-- WHAT YOU HAVE TO DO --
The records that follow must be repeated exactly, line by line.

>>>>>

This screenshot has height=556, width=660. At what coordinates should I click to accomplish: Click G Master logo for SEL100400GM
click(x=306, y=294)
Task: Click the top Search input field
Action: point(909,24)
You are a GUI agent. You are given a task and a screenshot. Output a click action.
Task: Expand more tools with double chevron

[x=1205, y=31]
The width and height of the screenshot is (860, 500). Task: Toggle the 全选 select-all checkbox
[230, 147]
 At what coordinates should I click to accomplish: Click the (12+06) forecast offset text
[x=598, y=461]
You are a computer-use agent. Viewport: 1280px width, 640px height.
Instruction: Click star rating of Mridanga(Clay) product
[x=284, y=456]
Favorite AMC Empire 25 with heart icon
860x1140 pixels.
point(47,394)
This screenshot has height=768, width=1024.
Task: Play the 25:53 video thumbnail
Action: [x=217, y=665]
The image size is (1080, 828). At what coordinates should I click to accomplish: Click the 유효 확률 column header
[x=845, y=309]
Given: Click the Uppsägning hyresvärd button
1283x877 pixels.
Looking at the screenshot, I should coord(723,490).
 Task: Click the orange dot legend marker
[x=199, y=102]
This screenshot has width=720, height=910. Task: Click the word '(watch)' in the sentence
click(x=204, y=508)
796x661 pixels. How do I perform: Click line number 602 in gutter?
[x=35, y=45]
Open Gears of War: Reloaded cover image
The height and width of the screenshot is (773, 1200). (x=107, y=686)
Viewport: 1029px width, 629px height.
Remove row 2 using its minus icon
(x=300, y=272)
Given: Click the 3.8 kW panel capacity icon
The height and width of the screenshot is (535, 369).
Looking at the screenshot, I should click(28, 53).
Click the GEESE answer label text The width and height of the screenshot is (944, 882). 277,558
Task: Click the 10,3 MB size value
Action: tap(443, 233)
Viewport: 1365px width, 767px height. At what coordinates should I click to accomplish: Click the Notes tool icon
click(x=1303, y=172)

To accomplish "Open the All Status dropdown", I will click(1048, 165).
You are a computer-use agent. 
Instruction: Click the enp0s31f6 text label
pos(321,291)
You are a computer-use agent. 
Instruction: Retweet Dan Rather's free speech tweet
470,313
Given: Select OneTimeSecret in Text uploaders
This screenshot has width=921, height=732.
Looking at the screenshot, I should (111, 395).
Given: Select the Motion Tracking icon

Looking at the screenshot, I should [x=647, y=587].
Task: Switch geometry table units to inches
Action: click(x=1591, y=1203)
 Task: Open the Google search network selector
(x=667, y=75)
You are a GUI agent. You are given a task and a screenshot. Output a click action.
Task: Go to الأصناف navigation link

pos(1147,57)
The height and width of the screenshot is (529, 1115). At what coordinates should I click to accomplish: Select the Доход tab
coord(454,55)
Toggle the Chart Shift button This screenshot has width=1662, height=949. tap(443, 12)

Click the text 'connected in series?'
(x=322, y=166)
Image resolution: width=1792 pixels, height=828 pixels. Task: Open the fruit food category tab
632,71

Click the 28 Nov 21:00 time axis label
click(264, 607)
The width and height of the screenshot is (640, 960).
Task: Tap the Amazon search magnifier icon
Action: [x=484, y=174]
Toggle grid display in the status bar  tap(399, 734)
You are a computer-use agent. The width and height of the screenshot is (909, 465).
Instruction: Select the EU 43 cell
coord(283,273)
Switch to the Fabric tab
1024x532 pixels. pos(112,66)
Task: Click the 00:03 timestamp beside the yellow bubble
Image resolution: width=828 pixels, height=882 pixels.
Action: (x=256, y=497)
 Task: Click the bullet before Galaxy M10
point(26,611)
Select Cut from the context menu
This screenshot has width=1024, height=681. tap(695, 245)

<<<<<

-- SOLUTION TO THE PROBLEM --
This screenshot has height=556, width=660. At what coordinates should I click to accomplish: Click G Master logo for SEL100400GM
click(x=306, y=294)
Task: Click the top Search input field
Action: point(909,24)
You are a GUI agent. You are given a task and a screenshot. Output a click action.
Task: Expand more tools with double chevron

[x=1205, y=31]
The width and height of the screenshot is (860, 500). Task: Toggle the 全选 select-all checkbox
[230, 147]
 At what coordinates should I click to accomplish: Click the (12+06) forecast offset text
[x=598, y=461]
You are a computer-use agent. Viewport: 1280px width, 640px height.
Instruction: Click star rating of Mridanga(Clay) product
[x=284, y=456]
Favorite AMC Empire 25 with heart icon
860x1140 pixels.
point(47,394)
This screenshot has height=768, width=1024.
Task: Play the 25:53 video thumbnail
Action: [x=217, y=665]
The image size is (1080, 828). At what coordinates should I click to accomplish: Click the 유효 확률 column header
[x=845, y=309]
Given: Click the Uppsägning hyresvärd button
1283x877 pixels.
Looking at the screenshot, I should coord(723,490).
 Task: Click the orange dot legend marker
[x=199, y=102]
This screenshot has width=720, height=910. Task: Click the word '(watch)' in the sentence
click(x=204, y=508)
796x661 pixels. How do I perform: Click line number 602 in gutter?
[x=35, y=45]
Open Gears of War: Reloaded cover image
The height and width of the screenshot is (773, 1200). (x=107, y=686)
Viewport: 1029px width, 629px height.
Remove row 2 using its minus icon
(x=300, y=272)
Given: Click the 3.8 kW panel capacity icon
The height and width of the screenshot is (535, 369).
Looking at the screenshot, I should click(28, 53).
Click the GEESE answer label text The width and height of the screenshot is (944, 882). 277,558
Task: Click the 10,3 MB size value
Action: tap(443, 233)
Viewport: 1365px width, 767px height. At what coordinates should I click to accomplish: Click the Notes tool icon
click(x=1303, y=172)

To accomplish "Open the All Status dropdown", I will click(1048, 165).
You are a computer-use agent. 
Instruction: Click the enp0s31f6 text label
pos(321,291)
You are a computer-use agent. 
Instruction: Retweet Dan Rather's free speech tweet
470,313
Given: Select OneTimeSecret in Text uploaders
This screenshot has width=921, height=732.
Looking at the screenshot, I should (111, 395).
Given: Select the Motion Tracking icon

Looking at the screenshot, I should [x=647, y=587].
Task: Switch geometry table units to inches
Action: click(x=1591, y=1203)
 Task: Open the Google search network selector
(x=667, y=75)
You are a GUI agent. You are given a task and a screenshot. Output a click action.
Task: Go to الأصناف navigation link

pos(1147,57)
The height and width of the screenshot is (529, 1115). At what coordinates should I click to accomplish: Select the Доход tab
coord(454,55)
Toggle the Chart Shift button This screenshot has width=1662, height=949. tap(443, 12)

Click the text 'connected in series?'
(x=322, y=166)
Image resolution: width=1792 pixels, height=828 pixels. Task: Open the fruit food category tab
632,71

Click the 28 Nov 21:00 time axis label
click(264, 607)
The width and height of the screenshot is (640, 960).
Task: Tap the Amazon search magnifier icon
Action: [x=484, y=174]
Toggle grid display in the status bar  tap(399, 734)
You are a computer-use agent. The width and height of the screenshot is (909, 465).
Instruction: Select the EU 43 cell
coord(283,273)
Switch to the Fabric tab
1024x532 pixels. pos(112,66)
Task: Click the 00:03 timestamp beside the yellow bubble
Image resolution: width=828 pixels, height=882 pixels.
Action: (x=256, y=497)
 Task: Click the bullet before Galaxy M10
point(26,611)
Select Cut from the context menu
This screenshot has width=1024, height=681. tap(695, 245)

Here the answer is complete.